S. Boaventura acumula os comparativos de superioridade para mostrar a excelência desta vida interior: Vita sublímior, secúrior, opuléntior, suávior, stabílior.
- Vita sublímior:
A vida ativa ocupa-se dos homens, a vida contemplativa faz-nos entrar no domínio das mais elevadas verdades, sem desfitar os olhares do próprio princípio de toda vida. Princípium quod Deus est quaeritur. Mais sublime, tem um horizonte e um campo de ação sobremaneira mais amplos: Martha in uno loco córpore laborabat circa áliqua, Maria in multis locis caritate circa multa. In Dei enim contemplatione et amore videt ómnia; dilatatur ad óminia, comprehendit et compléctitur ómnia, ita ut ejus comparatione, Martha sollícita dici possit circa pauca.
- Vita secúrior:
Menos perigo nela. Na vida exclusivamente ativa, a alma agita-se, torna-se febril, dispersa suas energias, e portanto, debilita-se. Há nela um tríplice defeito: Sollícita es: são as inquietações do pensamento, sollicitúdines in cogitatu; turbaris: eis as perturbações que originam as afeições, turbationes in affectu; enfim, erga plúrima: multiplicação de ocupações, de onde, divisão no esforço, nos atos, divisiones in actu. ao invés, uma só coisa se impõe para constituir a vida interior: a união a Deus: Porro unum est necessárium. O resto não é, não pode ser senão secundário, unicamente praticado em virtude dessa união e para a fortificar ainda mais.
- Vita opuléntior;
com a contemplação, todos os bens; Venerunt mihi ómnia bona páriter cum illa. É a parte sobre todas excelente: Óptimam partem elegit. A ela, afluem mais méritos. Por que?
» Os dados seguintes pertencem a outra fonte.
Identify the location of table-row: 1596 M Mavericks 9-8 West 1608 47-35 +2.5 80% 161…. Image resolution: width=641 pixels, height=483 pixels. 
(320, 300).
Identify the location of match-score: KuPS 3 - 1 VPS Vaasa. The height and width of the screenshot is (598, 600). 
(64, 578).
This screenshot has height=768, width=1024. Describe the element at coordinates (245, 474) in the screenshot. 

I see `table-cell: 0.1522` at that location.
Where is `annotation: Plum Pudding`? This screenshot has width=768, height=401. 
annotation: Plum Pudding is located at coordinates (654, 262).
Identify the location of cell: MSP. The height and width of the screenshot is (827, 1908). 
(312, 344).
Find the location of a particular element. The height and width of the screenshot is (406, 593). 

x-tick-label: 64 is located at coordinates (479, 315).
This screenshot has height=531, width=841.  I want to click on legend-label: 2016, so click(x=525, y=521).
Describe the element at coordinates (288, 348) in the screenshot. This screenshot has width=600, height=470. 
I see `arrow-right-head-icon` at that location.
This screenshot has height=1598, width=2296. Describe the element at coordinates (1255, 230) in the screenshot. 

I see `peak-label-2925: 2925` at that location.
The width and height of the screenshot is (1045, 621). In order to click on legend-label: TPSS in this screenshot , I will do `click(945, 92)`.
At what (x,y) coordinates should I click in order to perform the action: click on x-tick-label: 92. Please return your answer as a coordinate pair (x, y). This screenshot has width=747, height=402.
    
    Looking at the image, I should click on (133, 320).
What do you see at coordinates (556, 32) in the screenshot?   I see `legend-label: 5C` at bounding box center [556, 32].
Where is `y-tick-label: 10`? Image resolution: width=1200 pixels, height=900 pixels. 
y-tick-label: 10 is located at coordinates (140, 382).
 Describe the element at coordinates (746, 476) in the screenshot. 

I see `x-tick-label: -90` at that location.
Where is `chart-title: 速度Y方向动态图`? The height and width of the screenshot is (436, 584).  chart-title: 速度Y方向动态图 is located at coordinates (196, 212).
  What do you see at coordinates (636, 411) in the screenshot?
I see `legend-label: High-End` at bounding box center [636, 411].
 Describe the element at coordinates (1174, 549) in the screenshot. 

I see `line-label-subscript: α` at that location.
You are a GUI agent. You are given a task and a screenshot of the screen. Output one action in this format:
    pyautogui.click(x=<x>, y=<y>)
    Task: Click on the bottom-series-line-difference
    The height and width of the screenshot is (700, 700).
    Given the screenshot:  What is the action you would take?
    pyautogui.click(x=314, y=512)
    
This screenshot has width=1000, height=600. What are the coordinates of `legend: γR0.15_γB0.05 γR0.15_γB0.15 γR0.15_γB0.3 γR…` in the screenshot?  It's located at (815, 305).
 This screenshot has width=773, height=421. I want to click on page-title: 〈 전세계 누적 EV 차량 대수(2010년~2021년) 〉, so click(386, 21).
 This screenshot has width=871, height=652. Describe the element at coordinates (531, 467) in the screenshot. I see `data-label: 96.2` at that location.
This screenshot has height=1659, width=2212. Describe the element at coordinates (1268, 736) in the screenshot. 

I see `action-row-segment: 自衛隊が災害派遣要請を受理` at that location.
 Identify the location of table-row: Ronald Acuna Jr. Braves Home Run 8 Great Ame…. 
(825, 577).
Porque aumenta ao mesmo tempo o esforço da vontade e o grau de graça santificante e faz que a alma opere por um princípio de caridade.
- Vita suávitor:
A alma verdadeiramente interior abandona-se à vontade de Deus, aceita com inalterável paciência assim as coisas agradáveis como as penosas, e há de até chegar a mostrar-se alegre no meio das aflições, feliz por carregar a sua cruz.
Vita stabílior:
Por mais intensa que seja, a vida ativa tem o seu termo neste mundo: pregações, ensinamentos, trabalhos de todo gênero, tudo isso cessa no limiar da eternidade. A vida interior, essa não conhece ocasao: Quae non auferetur ab ea. Por meio dela, a estância neste mundo não é mais que uma contínua ascensão para a luz, ascensão que a morte tornará incomparavelmente mais rutilante e mais rápida.
Para resumir as excelências da vida interior, podem-se-lhe aplicar estas palavras de São Bernardo; "Nela o homem vive com mais pureza, cai mais raramente, levanta-se com mais rapidez, anda com mais cautela, é consolado do céu com mais frequência, descansa mais seguro, morre mais confiado, purga-se mais depressa, e é premiado com mais vantagem."